Globally, freshwater reserves are diminishing, with recent analyses indicating that a substantial portion is now flowing into the oceans. This phenomenon means that terrestrial landmasses, characterized by their drying landscapes, are contributing more to the concerning escalation of global sea levels than the diminishing ice sheets.

A scientific cohort, spearheaded by Earth system specialist Hrishikesh Chandanpurkar from FLAME University in India, has posited that prompt interventions are imperative to fortify ourselves against considerably more arid conditions in the future. These foreseen aridities are a consequence of the ongoing climate change phenomenon and the excessive extraction of groundwater by human activities.

By leveraging more than twenty years of orbital observational data from the Gravity Recovery and Climate Experiment (GRACE) and its successor mission, both operated by NASA, the investigators have meticulously constructed a comprehensive depiction of alterations in terrestrial water storage since 2002, elucidating the causative factors.

“Our findings reveal that continental landmasses, encompassing all land surfaces apart from Greenland and Antarctica, are experiencing desiccation at unprecedented velocities.
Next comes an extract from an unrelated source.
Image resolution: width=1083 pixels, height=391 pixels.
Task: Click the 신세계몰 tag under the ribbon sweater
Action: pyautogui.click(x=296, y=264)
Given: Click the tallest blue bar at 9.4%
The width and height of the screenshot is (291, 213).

Furthermore, the geographical extent of these drying continental areas is expanding annually by an area approximately equivalent to twice the size of the state of California,” the researchers articulate in their publication.

Human endeavors have significantly perturbed the Earth’s hydrological cycle through the emission of greenhouse gases, which fundamentally alter atmospheric conditions, and by rerouting watercourses and natural precipitation collection zones. While certain regions have become measurably wetter and others demonstrably drier, these climatic shifts exhibit an asynchronous progression.
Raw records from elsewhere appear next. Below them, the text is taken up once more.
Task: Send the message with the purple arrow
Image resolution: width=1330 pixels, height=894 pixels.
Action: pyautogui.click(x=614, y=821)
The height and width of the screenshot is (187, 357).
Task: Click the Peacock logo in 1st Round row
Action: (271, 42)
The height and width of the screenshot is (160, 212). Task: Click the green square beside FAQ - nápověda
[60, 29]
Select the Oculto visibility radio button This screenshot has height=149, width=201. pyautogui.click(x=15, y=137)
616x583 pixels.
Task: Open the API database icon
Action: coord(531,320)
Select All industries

“The phenomenon of aridification in previously dry regions is proceeding at a more accelerated pace than the humidification observed in wetter zones,” the research group asserts. “Concurrently, the geographical domain experiencing a reduction in water presence has enlarged, whereas the territory witnessing an increase in moisture content has contracted.”

a map of the world color coded by terrestrial water storage trends, redder colours mean less terrestrial water, bluer colors mean more. most countries are yellow to red.
Terrestrial water storage trends (February 2003 to April 2024) averaged for every country. (Chandanpurkar et al., Sci. Adv., 2025)

This collective trend signifies a net diminution of terrestrial water reserves, precipitating profound global repercussions. This encompasses not only surface freshwater bodies, such as lakes and rivers, but also the subterranean groundwater concealed within geological aquifers. A significant majority of the global populace, specifically 75 percent, resides within the 101 nations currently experiencing escalating rates of freshwater depletion.

The destination for this lost freshwater is predominantly the ocean. The volume of freshwater displaced from continental landmasses is now substantial enough to contribute more significantly to the rise in sea levels than the melting of polar ice caps.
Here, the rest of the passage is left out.